Table 1. Inhibition of the growth of Pliss lymphosarcoma against the background of the introduction of "oligohit asset" before inoculation of the tumor Tumor growth period, days Tumor volume in the control group, cm ³ Tumor volume in the experimental group, cm ³ SRW,% 10 35.5 ± 3.6 12.1 ± 1.5 * 65.9 12 75.6 ± 6.4 30.9 ± 2.6 * 59.1 19 179.9 ± 14.6 61.0 ± 5.46 * 66.1 * - the differences are significant at p≤0.05 compared with the control group. Table 2. Life expectancy of animals - tumor carriers against the background of the introduction of "oligohit asset" before transplantation of Pliss lymphosarcoma. days Rat numbers Control group Experienced group 1/31 17 31 2/32 19 32 3/33 twenty 37 4/34 eighteen 39 5/35 22 38 6/36 23 thirty 7/37 twenty 31 8/38 twenty 37 9/39 eighteen 38 10/40 twenty 37 Days, M ± m 19.7 ± 1.83 35.0 ± 3.52 * * - the differences are significant at p≤0.05 compared with the control group.

Thus, the study of the biological effect of the drug oligohit asset on an experimental model of the transplantable tumor revealed that the use of the drug oligohit asset before inoculation of tumor cells leads to inhibition of tumor growth, which suggests the use of this method for the prevention of malignant neoplasms of domestic animals in veterinary practice and use in biomedical research to develop methods for the prevention and treatment of cancer.

Example No. 1.

1) Rat No. 10, weighing 225 g for 7 days, was administered intragastrically using a probe of pure water 1 ml each. On the 9th day after the beginning of the manipulations, the cells of the Plissa tumor strain of lymphosarcoma (LFS) in 0.5 ml of physiological saline were transplanted subcutaneously into the region of the right thigh. The LFS strain Plissa was acquired at the Research Institute of Experimental Diagnosis and Treatment of Tumors of the Russian Oncology Center. N.N. Blokhina RAMS (Moscow).

On 10, 12 and 19 days after transplantation of LPS cells, Plissa performed linear measurements of the tumor with a caliper and calculated the average tumor volume V (mm ³ ) according to the formula [21]:

V = (a · b ² ) / 2, where a is the length, b is the width.

Tumor volume increased as follows: 10 day tumor growth - 40 mm ³ ; 12 day - 75 mm ³ ; 19 day - 183 mm ³ .

The life span of this animal was 20 days.

2) To rat No. 38, weighing 220 g for 7 days, 1 ml of a solution of chitosan succinate-ascorbate oligosaccharide in a dose of 90-100 mg / kg of animal weight was administered intragastrically with a probe. On the 9th day after the beginning of the manipulations, the cells of the Plissa tumor strain of lymphosarcoma (LFS) in 0.5 ml of physiological saline were transplanted subcutaneously into the region of the right thigh.

On 10, 12 and 19 days after transplantation of the tumor, its volume was 11 mm ³ ; 28 mm ³ and 62 mm ³ , respectively.
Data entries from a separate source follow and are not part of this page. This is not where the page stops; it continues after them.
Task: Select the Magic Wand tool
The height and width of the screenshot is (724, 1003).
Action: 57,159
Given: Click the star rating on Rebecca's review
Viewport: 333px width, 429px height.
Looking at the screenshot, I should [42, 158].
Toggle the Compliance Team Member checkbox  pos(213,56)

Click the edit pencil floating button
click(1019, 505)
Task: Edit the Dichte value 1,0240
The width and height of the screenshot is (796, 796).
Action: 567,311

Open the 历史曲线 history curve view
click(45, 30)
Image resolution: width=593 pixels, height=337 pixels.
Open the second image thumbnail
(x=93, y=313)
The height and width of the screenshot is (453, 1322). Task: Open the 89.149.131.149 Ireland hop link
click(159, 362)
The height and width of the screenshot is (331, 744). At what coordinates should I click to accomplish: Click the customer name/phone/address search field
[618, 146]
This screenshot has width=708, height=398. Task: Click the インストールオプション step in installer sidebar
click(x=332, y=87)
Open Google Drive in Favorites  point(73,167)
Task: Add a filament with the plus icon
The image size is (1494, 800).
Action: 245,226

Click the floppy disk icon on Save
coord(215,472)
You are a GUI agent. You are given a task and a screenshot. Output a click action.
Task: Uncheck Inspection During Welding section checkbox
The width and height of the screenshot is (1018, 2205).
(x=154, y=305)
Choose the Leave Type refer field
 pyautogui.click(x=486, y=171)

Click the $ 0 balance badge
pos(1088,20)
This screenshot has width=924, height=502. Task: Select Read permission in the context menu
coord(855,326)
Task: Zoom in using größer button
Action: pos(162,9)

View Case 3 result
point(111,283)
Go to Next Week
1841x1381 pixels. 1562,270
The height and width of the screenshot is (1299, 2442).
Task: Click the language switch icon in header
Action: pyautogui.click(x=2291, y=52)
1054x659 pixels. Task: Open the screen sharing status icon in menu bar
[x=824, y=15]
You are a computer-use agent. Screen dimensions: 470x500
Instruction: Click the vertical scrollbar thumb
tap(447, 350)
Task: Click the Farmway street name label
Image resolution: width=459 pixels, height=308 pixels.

The degree of inhibition of tumor growth was determined by the inhibition of tumor growth (SRW) [21]:

SRW = (V control-V experience) / V control · 100%.

The introduction of “chitosan succinate-ascorbate oligosaccharide” prior to the Liss transplantation of Plissa LFS inhibited tumor growth by 72.5%, 62.7% and 63.9%, respectively, according to the selected time frame.

The life expectancy of animal No. 38 was 37 days.

Claims (2)

1. The use of the drug "oligochit asset", which has the property to inhibit Plissa lymphosarcoma. 2. A method of inhibiting the growth of Pliss lymphosarcoma in an experiment, comprising administering an oligochit asset to animals prior to inoculation of Pliss lymphosarcoma per os daily at a dose of 90-100 mg / kg body weight for a total course of at least 7 days.